───── 本文
ITmedia NEWS > AI+ >
ITmedia AI+ AI活用のいまが分かる

生成AIをどう思うかで観覧ルートが異なる「コトバにならないプロのワザ」展、仕掛け人の意図は? “隠しプロンプト”も(1/4 ページ)

» 2023年09月25日 12時19分 公開
[納富廉邦ITmedia]

 日本科学未来舘(東京都江東区)では、9月13日から3階の総合案内前スペースで「コトバにならないプロのワザ〜生成AIに再現できる?」を開催している。この展示、来場者の生成AIへの接し方で観覧ルートを選ばせるというユニークな手法を採用していて、それが秀逸なのだ。

会場のゲートには、この展示の概要とAIの現状が解説されている。ゲートの前に立っているのは、今回の展示の企画を担当された日本科学未来舘科学コミュニケーション室科学コミュニケーターの佐久間紘樹さん

 今回の展示は、研究開発の「いま」を見せるシリーズ企画「Mirai can NOW」の第5弾となる企画展示として無料で公開しているもの。入場は無料で、期間は11月13日まで(記事末に開催概要あり)。

パネルの質問にイエス/ノーでルート決定

 展示は大きく2つのテーマに分かれている。1つは、詩人の谷川俊太郎さん、お笑いコンビ「スピードワゴン」の小沢一敬さん、子育て経験を基にした著書のある大場美鈴さんという3人の言葉のプロたちが、詩や漫才、子どもにかける言葉を生成AI(ここではChat GPTを使用)に再現してもらい、その過程で自分たちはどういう形でそれらを作り上げているのか、その暗黙知の部分を改めて考えてみるという動画の公開。もう1つは、生成AIが社会にどういうインパクトを与え、その普及によって「人間の知能、知性、創造性とは何か」が改めて問われている現状を、分かりやすくパネルにまとめたものだ。
──────────
───── データ抜粋
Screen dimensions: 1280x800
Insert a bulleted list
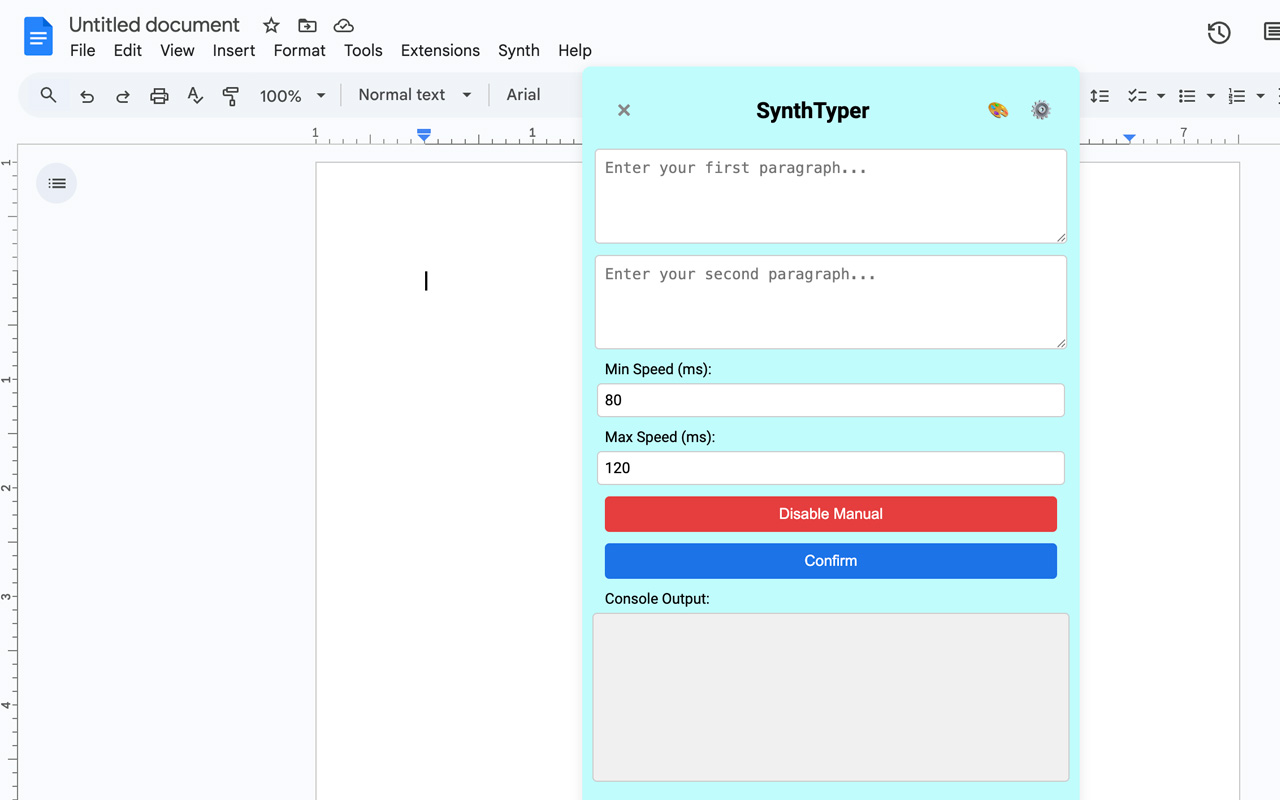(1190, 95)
──────────
───── データ抜粋
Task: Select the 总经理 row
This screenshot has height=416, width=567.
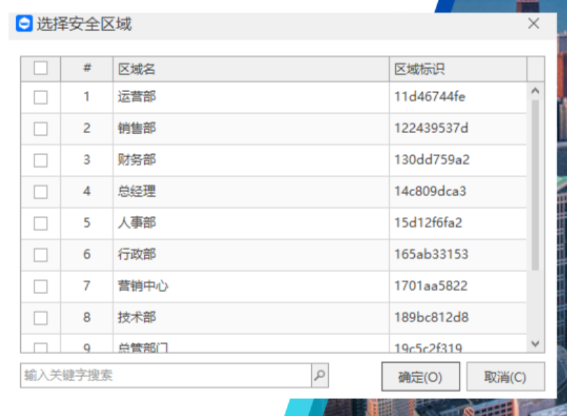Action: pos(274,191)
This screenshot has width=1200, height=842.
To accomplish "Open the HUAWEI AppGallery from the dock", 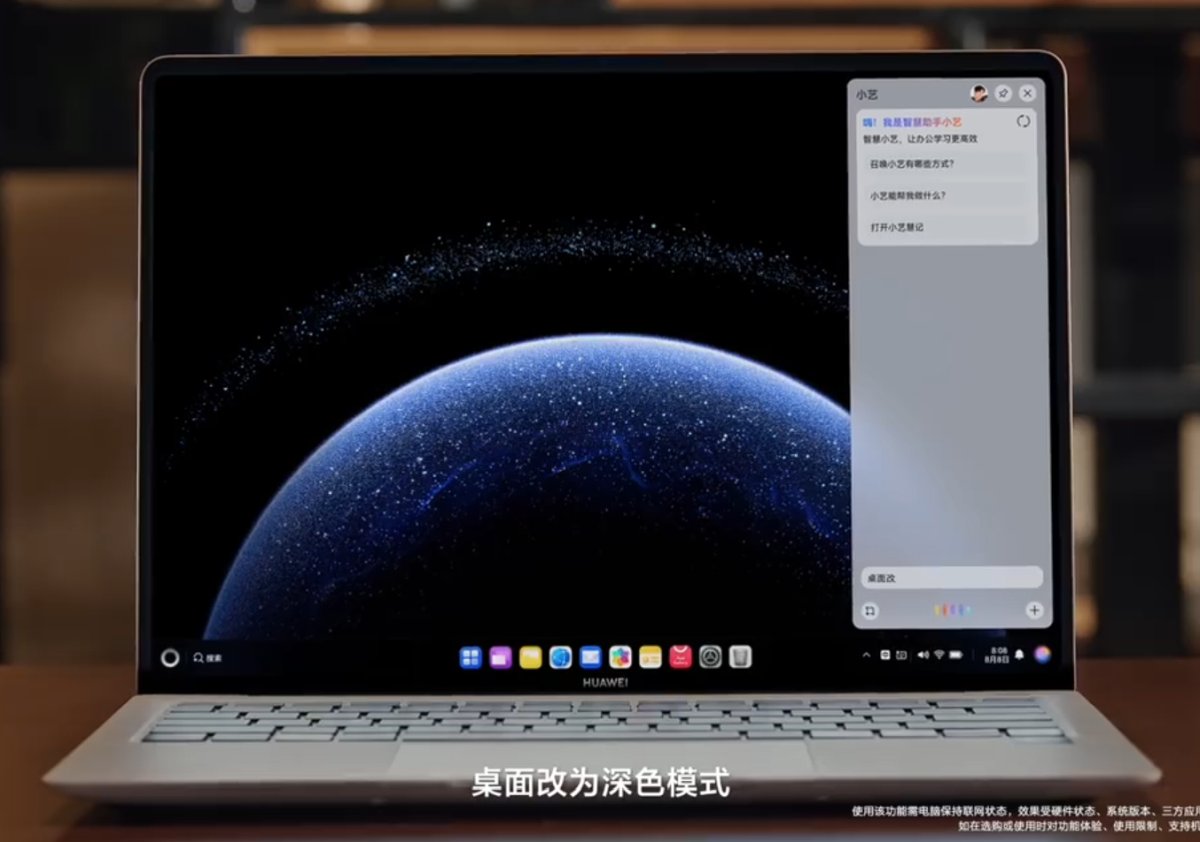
──────────
* [課題一覧]:
1 – 本文の内容を2文でまとめるとどうなりますか?
2 – 本文の「ITmedia NEWS >」から「していて、それが秀逸なのだ。」まで(両端の語句も含む)を、「観覧ルート」を「見学ルート」に切り替えて書き直してもらえますか?
3 – 生成AIの展示を紹介するこの記事を、最後の文の後から書き進めてもらえますか?
記録はここでの課題には一切関係しません。

* [課題の解答]:
1 – 日本科学未来舘では9月13日から11月13日まで、「コトバにならないプロのワザ〜生成AIに再現できる?」という入場無料の企画展示が開催されており、来場者の生成AIへの接し方で観覧ルートを選ばせる手法が採られている。展示は、3人の言葉のプロが詩や漫才、子どもにかける言葉を生成AIに再現してもらい自らの暗黙知を考える動画と、生成AIの社会的インパクトや「人間の知能、知性、創造性とは何か」が問われている現状をまとめたパネルの2つのテーマに分かれている。

2 –
ITmedia NEWS > AI+ >
ITmedia AI+ AI活用のいまが分かる

生成AIをどう思うかで見学ルートが異なる「コトバにならないプロのワザ」展、仕掛け人の意図は? “隠しプロンプト”も(1/4 ページ)

» 2023年09月25日 12時19分 公開
[納富廉邦ITmedia]

 日本科学未来舘(東京都江東区)では、9月13日から3階の総合案内前スペースで「コトバにならないプロのワザ〜生成AIに再現できる?」を開催している。この展示、来場者の生成AIへの接し方で見学ルートを選ばせるというユニークな手法を採用していて、それが秀逸なのだ。

3 –
 面白いのは、この2つがそれぞれ3枚ずつのパネルにまとめられ、観覧者は入り口すぐにあるパネルの質問にイエス/ノーで答える仕掛けが用意されていること。ここで、観覧者はプロの技とAIについての動画から見るか、パネル展示から見るかを指示されることになる。これが、良くできていて、その意図は展示を見終わると分かる仕掛けになっているのだ。

 解説してくれたのは、今回の展示の企画を担当した日本科学未来舘科学コミュニケーション室科学コミュニケーターの佐久間紘樹さん。「まず、会場に入る前のゲートの左右の柱に、今回の展示の概要と目的についての説明が書かれています。左の柱には古典的なAIから生成AIへの技術の進歩について、右の柱にはAIを何に使うかを分類した図が用意されていて、『生成AIにコトバのプロの技を再現させる試み』の意義や目的を、AIをよく知らない方にも理解してもらおうと考えました」。

ゲートをくぐったら、まず、このパネルでAIに対して抱いている気持ちを判定。見て回る方向を決める

 AI利用に関して、答が比較的明確にある作業と、答が曖昧(あいまい)で最適解が変わるような作業の違いを入り口で理解してもらった上で、観覧者は、イエス/ノーのパネルの前に立つことになる。